Institutional investors are loading up on Ether again, pushing futures open interest 26% higher to ₱1.52 trillion ($25.4 billion). But a closer look at derivatives data shows traders remain skeptical of the rally despite strong spot demand.
Ether sustained prices above $2,300 this week after bouncing from $1,940 lows on March 29. The movement signals a potential turn in momentum for ETH bulls after 10 weeks of failed attempts to reclaim the $2,400 level. Spot-driven accumulation has been the primary driver, with Ether spot ETFs pulling in ₱14.84 billion ($248 million) over the past 10 days and Bitmine Immersion announcing a ₱18.68 billion ($312 million) ETH acquisition that brought its total holdings to 4.87 million ETH worth ₱685.98 billion ($11.46 billion).
Yet derivatives metrics tell a different story. ETH perpetual futures funding rates failed to hold above 5% since Friday, remaining well below the neutral range of 5% to 10% that typically signals healthy bullish sentiment. That's a red flag considering open interest recovered to levels approaching the all-time high of 7.8 million ETH set in July 2025. Binance alone controls roughly 36% of the ETH derivatives market with 2.3 million ETH in open interest, and the exchange's spot-to-futures volume ratio recently dropped to 0.13—the lowest annual level ever recorded for Ethereum.
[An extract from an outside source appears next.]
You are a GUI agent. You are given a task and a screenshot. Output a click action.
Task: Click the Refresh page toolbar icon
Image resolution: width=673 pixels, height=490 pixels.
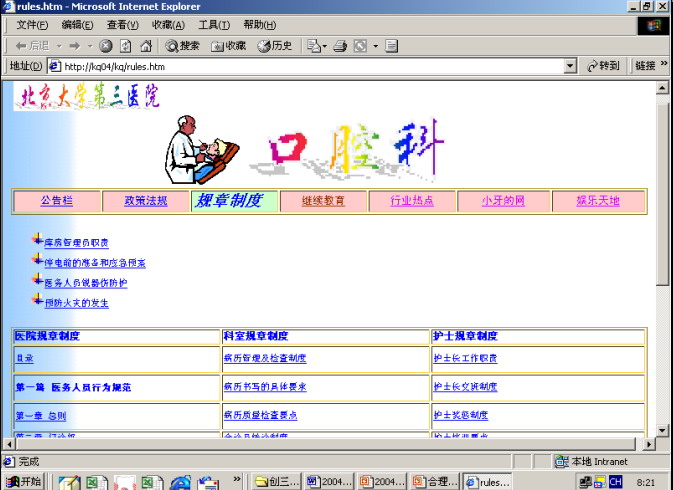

The muted derivatives enthusiasm makes sense when you look at onchain fundamentals. Ethereum weekly DApps revenue currently sits at $11 million per week, down sharply from $24 million in early February. That matters because the primary reason investors accumulate ETH is the expectation of higher onchain processing demand and the subsequent burn mechanism. Even Bitmine's massive ETH position is trading 13% below its acquisition cost.
US-listed Ether ETF assets under management stood at $13.7 billion on Wednesday, down from $20.5 billion three months prior. While institutional accumulation from both ETFs and companies like Bitmine is generally a positive sign, the combination of lackluster DApp revenue and negative funding rates suggests traders aren't convinced the rally has legs, with weekly DApp revenue at $11 million as of mid-April 2026.
This article was written based on reporting from Cointelegraph.